Tales From Govanhill
By Bruce Downie
The Russian Bath
Many who visited Govanhill Baths before 2001, will remember the sauna and the Turkish rooms. One local resident recalled –
‘My brother, father, and myself went there on a Saturday. Mild room warm room then hot room or steam room. We’d sit and chat but usually back for lunch to my Grans at one o’clock. Remember one Saturday forgot time so had to rush out. Remember to this day the effect of going from the hot room straight out to the cold. My pores shut down.’
When the baths first opened in 1917, the facilities on offer were slightly different, there wasn’t a sauna but rather what was known as a Russian Bath.
Class and gender divisions were very apparent in public life in 1917 and at Govanhill Baths there were separate entrances for men and women, segregated pools and first-class and second-class hot baths for bathing. Traditionally, the different styles of high-temperature bathing, practiced in Russia, Turkey, Eastern Europe and Scandinavia were all a source of national pride in their respective countries. In Govanhill, the Russian and the Turkish baths shared the same space and some of the same facilities and offered a very similar experience but the Turkish was a little more elaborate, and consequently, more expensive, there were three rooms of varying temperatures, not just one. A journalist of the time, described the Russian Bath as ‘the poor man’s Turkish Bath’.
This account from The Municipal Journal in 1914, gives a description of the experience of visiting a Russian Bath.
‘ The Russian Bath is chiefly used in hydropathic establishments. On entering the cooling room, the bather will take one of the dressing boxes and disrobe. He will then proceed to the hot room. This is filled with steam and is kept at a temperature ranging from 108 to 122 degrees Fahrenheit.
A seat runs around three sides of this room upon which he may sit or recline few minutes. This moist atmosphere will induce a profuse perspiration and open all the pores. When the bather has been in this room for a sufficient time, he goes onto one of the warm lavatories and standing in an enamel trough thoroughly wash with warm soapy water, finishing off with a tepid or cold shower.
After drying he will return to the cooling room and sit until quite cool before dressing to go out.
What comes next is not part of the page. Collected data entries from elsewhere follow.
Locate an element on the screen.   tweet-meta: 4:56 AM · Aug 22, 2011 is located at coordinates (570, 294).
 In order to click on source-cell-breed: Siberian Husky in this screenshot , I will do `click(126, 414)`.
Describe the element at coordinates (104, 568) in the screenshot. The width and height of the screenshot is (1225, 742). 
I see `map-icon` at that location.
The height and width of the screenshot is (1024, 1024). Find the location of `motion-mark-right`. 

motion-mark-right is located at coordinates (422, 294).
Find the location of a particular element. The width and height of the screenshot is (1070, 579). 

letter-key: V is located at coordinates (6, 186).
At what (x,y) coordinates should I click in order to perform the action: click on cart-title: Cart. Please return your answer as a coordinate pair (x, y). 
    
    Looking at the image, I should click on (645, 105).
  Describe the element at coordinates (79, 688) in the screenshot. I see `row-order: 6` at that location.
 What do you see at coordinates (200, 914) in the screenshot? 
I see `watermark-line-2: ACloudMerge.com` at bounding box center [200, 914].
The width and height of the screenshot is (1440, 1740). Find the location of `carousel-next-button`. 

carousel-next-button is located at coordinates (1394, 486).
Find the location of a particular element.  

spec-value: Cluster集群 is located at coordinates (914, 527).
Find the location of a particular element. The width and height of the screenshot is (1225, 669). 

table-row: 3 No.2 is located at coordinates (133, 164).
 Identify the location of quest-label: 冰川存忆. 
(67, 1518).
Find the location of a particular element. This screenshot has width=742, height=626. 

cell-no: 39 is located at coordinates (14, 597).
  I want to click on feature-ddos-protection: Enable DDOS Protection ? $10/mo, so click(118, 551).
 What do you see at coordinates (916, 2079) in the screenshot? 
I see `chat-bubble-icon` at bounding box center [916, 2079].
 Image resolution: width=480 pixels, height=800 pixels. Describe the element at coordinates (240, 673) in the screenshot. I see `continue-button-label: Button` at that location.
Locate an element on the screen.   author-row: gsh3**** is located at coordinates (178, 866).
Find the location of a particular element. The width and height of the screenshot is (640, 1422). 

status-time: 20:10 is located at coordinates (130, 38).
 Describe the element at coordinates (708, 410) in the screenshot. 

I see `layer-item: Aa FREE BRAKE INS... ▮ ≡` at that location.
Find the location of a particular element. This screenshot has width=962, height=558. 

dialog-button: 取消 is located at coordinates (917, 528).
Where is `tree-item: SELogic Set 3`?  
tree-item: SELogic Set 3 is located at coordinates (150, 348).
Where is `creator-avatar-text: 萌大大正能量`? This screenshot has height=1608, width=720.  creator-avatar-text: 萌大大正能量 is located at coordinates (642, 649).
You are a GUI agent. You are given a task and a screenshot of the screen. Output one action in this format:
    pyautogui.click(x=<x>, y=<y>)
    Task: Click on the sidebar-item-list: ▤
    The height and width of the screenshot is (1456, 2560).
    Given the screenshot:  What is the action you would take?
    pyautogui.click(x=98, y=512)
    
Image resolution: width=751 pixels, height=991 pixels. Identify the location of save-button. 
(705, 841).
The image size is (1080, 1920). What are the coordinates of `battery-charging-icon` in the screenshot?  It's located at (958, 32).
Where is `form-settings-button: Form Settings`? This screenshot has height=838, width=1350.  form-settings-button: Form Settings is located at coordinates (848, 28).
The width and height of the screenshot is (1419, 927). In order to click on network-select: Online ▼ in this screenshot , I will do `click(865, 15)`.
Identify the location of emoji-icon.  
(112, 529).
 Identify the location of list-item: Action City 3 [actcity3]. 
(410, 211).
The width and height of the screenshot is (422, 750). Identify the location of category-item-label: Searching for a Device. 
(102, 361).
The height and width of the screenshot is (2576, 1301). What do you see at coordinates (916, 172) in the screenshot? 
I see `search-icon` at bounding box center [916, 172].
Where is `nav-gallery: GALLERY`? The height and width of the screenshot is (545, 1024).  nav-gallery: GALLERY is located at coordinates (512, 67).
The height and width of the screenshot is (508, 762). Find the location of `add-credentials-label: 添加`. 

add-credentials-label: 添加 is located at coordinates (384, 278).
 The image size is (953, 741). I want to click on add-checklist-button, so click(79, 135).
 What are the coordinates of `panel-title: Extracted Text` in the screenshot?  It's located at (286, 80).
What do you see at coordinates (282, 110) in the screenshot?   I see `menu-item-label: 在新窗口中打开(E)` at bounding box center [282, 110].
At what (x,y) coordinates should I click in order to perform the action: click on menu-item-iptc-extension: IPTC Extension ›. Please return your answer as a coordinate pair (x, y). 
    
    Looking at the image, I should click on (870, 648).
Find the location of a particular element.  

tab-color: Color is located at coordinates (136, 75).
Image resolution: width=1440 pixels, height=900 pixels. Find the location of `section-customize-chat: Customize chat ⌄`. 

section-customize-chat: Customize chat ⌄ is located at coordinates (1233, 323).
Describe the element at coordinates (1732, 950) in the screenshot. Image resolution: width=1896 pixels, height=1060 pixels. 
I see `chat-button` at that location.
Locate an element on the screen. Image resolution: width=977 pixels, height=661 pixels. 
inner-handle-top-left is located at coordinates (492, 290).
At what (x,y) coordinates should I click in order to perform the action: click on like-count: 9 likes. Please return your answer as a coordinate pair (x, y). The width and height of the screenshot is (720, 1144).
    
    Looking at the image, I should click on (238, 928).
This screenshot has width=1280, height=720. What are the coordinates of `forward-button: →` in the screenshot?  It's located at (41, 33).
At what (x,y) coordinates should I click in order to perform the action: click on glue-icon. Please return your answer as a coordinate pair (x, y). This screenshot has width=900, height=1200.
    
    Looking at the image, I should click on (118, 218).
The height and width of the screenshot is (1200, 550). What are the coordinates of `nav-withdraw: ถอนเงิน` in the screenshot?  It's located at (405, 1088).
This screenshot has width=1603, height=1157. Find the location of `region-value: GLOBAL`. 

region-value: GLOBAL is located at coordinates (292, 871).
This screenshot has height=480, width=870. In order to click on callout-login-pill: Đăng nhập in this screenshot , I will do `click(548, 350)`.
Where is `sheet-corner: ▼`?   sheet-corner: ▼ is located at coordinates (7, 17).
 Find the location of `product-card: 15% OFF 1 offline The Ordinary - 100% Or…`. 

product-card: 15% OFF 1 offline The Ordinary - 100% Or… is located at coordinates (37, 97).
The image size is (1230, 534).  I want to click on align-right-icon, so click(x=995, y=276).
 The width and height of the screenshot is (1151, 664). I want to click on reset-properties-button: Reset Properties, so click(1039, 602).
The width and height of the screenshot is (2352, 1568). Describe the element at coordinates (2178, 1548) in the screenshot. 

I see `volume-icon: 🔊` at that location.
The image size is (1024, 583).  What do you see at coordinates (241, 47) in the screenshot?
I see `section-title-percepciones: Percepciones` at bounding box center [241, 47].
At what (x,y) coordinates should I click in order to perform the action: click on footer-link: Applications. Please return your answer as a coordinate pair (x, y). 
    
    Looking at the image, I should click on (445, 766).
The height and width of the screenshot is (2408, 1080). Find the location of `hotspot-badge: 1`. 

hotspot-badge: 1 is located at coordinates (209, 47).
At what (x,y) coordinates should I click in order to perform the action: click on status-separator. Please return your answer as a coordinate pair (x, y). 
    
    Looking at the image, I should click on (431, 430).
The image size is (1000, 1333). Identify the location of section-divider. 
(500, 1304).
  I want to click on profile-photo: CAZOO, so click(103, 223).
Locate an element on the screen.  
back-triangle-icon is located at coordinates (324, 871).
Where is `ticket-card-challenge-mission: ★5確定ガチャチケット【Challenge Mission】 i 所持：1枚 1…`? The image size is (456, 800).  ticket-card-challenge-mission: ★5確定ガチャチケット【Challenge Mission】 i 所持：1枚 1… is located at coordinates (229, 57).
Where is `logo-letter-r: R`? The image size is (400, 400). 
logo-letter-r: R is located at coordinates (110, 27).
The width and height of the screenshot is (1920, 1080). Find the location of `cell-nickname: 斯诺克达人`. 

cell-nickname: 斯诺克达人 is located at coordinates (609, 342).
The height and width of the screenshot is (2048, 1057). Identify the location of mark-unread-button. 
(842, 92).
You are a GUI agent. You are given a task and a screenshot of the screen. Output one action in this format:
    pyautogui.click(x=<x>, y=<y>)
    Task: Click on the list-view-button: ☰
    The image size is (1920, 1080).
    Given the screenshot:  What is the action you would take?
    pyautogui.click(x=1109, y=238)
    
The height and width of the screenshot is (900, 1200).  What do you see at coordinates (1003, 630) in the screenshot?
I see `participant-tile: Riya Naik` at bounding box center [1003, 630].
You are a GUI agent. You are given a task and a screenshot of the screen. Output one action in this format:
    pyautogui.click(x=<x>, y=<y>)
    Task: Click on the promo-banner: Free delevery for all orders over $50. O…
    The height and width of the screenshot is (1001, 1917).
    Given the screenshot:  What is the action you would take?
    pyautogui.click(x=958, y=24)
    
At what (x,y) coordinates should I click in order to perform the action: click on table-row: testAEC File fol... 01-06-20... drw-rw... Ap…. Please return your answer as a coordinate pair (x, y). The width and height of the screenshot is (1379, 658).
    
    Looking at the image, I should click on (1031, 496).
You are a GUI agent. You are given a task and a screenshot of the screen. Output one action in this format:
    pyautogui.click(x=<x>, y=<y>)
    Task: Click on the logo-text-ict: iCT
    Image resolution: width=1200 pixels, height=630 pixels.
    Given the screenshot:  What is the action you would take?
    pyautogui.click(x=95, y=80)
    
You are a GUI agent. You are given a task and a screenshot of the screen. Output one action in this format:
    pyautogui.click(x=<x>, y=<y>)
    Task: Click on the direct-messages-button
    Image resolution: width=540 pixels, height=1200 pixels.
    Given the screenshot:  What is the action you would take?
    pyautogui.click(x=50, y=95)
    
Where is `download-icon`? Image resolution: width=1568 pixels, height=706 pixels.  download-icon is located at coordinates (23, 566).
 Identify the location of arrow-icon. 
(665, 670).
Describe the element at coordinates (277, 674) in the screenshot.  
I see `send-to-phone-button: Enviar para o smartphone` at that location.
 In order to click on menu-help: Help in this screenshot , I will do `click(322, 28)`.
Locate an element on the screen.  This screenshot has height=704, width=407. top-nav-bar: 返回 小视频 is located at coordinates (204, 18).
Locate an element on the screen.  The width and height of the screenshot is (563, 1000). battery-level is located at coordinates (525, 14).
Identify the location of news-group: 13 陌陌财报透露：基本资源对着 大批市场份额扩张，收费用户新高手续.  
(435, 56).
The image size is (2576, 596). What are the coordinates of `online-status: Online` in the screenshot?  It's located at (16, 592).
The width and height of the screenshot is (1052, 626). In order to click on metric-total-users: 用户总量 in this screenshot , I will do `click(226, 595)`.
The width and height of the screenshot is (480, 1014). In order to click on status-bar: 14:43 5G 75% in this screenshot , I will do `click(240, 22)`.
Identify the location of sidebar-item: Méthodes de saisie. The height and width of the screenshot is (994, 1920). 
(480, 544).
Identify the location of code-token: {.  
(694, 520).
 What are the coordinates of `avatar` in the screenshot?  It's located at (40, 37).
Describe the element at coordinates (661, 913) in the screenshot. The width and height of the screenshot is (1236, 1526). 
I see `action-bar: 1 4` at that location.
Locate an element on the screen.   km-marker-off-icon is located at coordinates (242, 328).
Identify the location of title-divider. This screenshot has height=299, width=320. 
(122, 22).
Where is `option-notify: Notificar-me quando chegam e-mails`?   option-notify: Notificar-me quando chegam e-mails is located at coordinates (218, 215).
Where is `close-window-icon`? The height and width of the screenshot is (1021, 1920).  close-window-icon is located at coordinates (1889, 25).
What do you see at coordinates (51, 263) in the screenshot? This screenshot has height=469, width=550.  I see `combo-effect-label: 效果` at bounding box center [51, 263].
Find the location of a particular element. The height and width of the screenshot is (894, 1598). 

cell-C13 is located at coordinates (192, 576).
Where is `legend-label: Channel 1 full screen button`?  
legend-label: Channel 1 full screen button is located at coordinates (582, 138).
The value of such a bath to persons whose occupations are of a dirty and dusty nature cannot be overestimated, whilst as a cleaning agent it is unequalled and must add to the health of the person using it.
The price proposed to be charged is 4 pence, this will bring it within reach of those who cannot afford the more elaborate and costly Turkish Bath.’
The Russian Baths remained popular in municipal baths into the 1930s but after the war, perhaps in part due to the changing political landscape, Russian Baths began to be replaced by Scandanavian-style saunas, which tended to have slightly lower degrees of humidity.